BEGIN

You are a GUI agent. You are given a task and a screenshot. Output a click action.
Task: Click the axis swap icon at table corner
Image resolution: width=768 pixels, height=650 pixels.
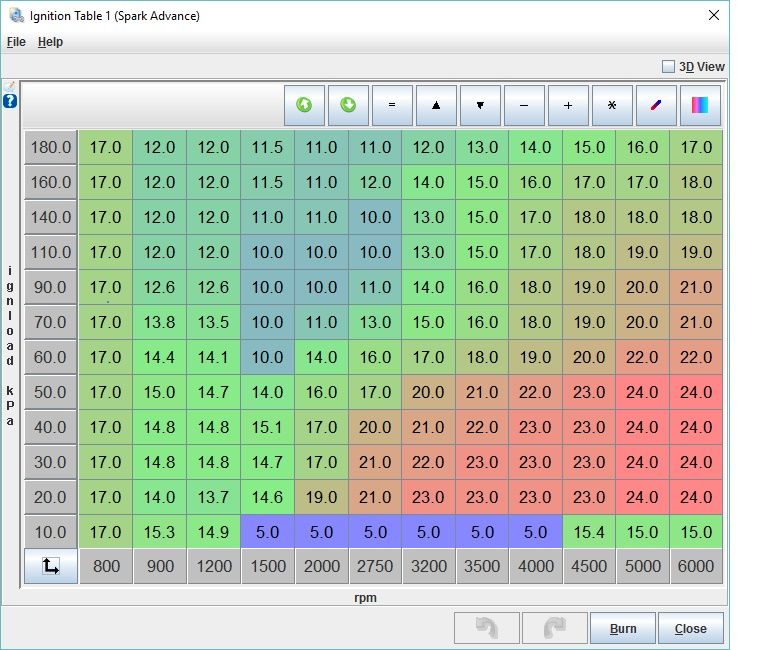[x=51, y=566]
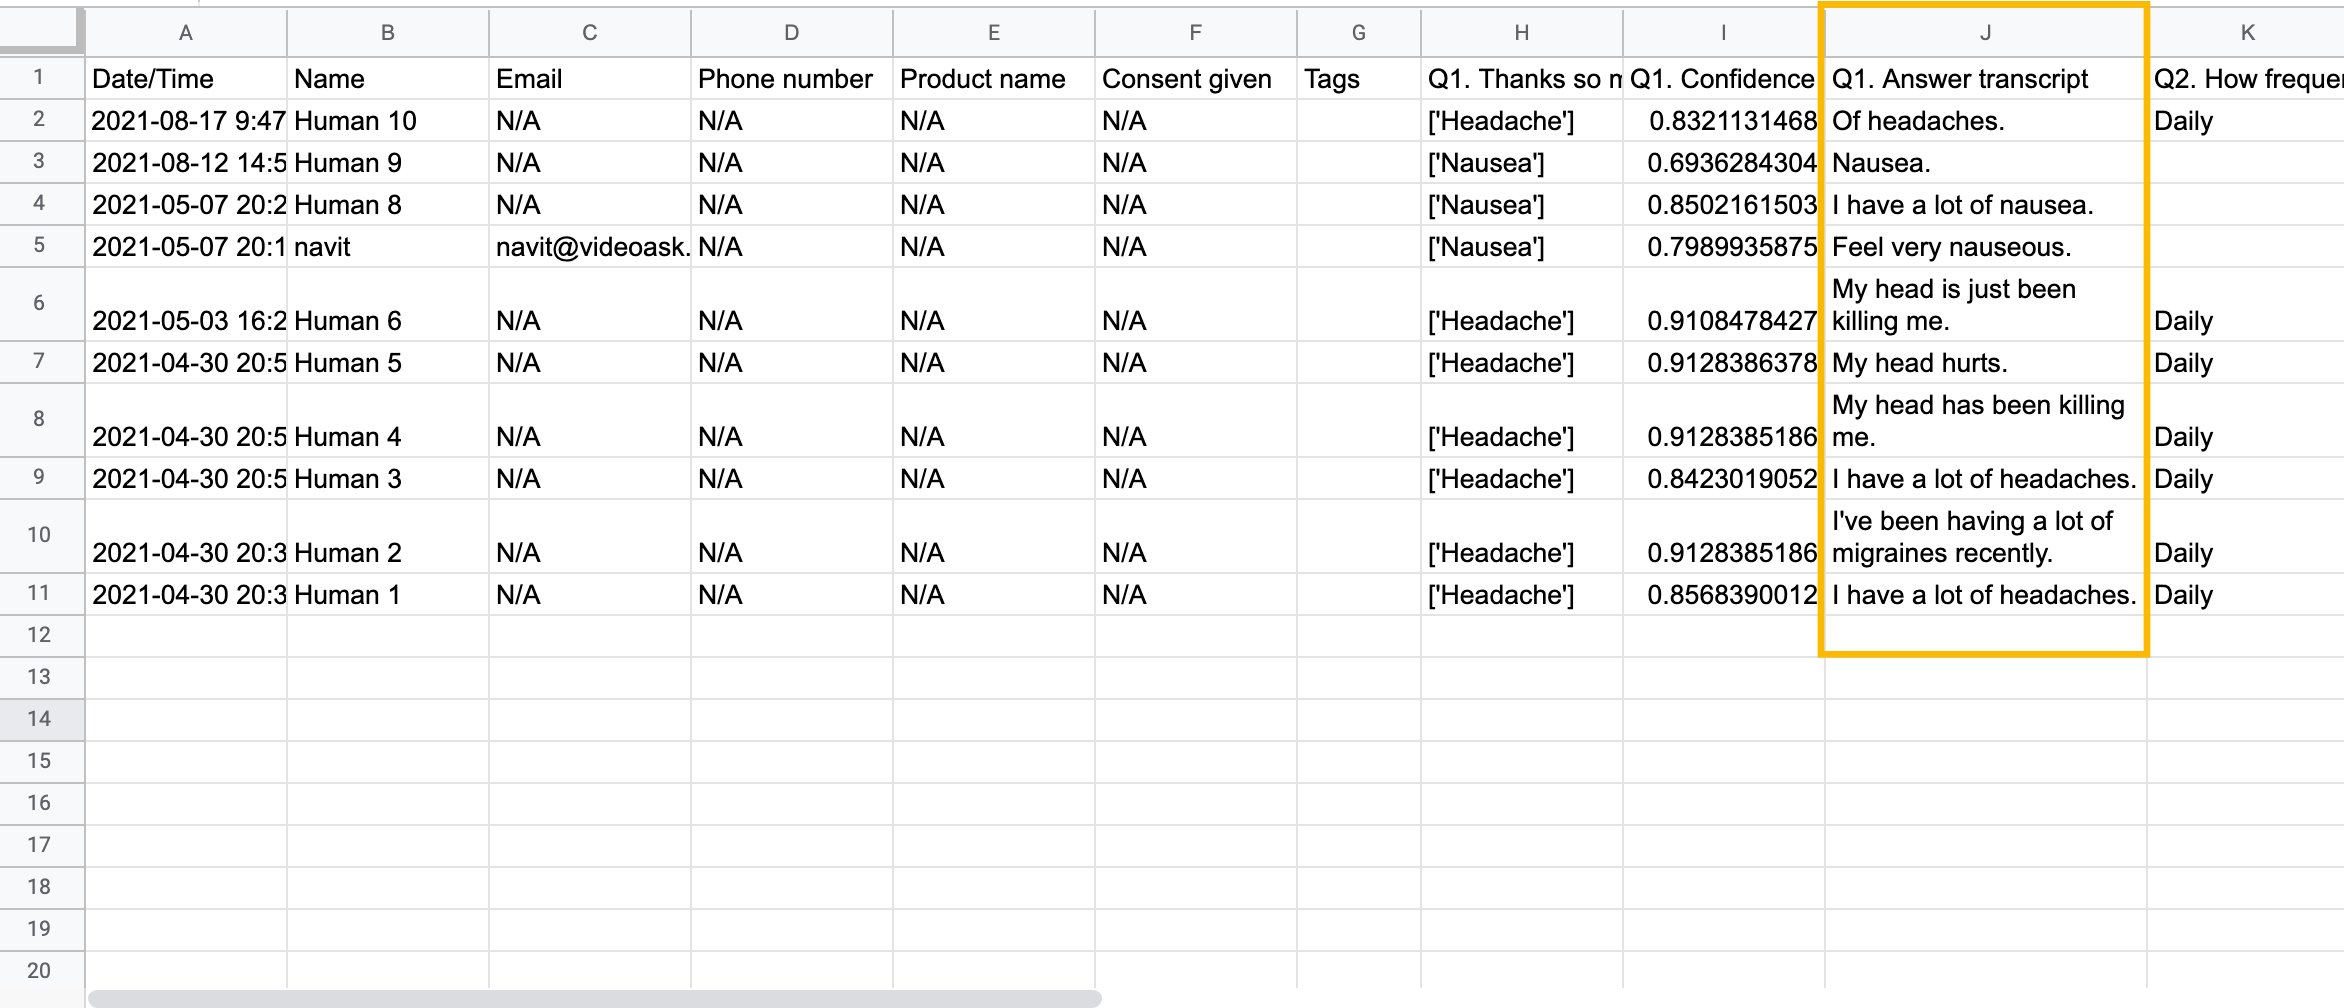Select the Daily cell in row 2
Viewport: 2344px width, 1008px height.
click(x=2246, y=121)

END

■ Task ■
The expected response is every entry above, repeated exactly, pictures removed.

■ Task output ■
You are a GUI agent. You are given a task and a screenshot. Output a click action.
Task: Click the axis swap icon at table corner
Image resolution: width=768 pixels, height=650 pixels.
[x=51, y=566]
Select the Daily cell in row 2
Viewport: 2344px width, 1008px height.
click(x=2246, y=121)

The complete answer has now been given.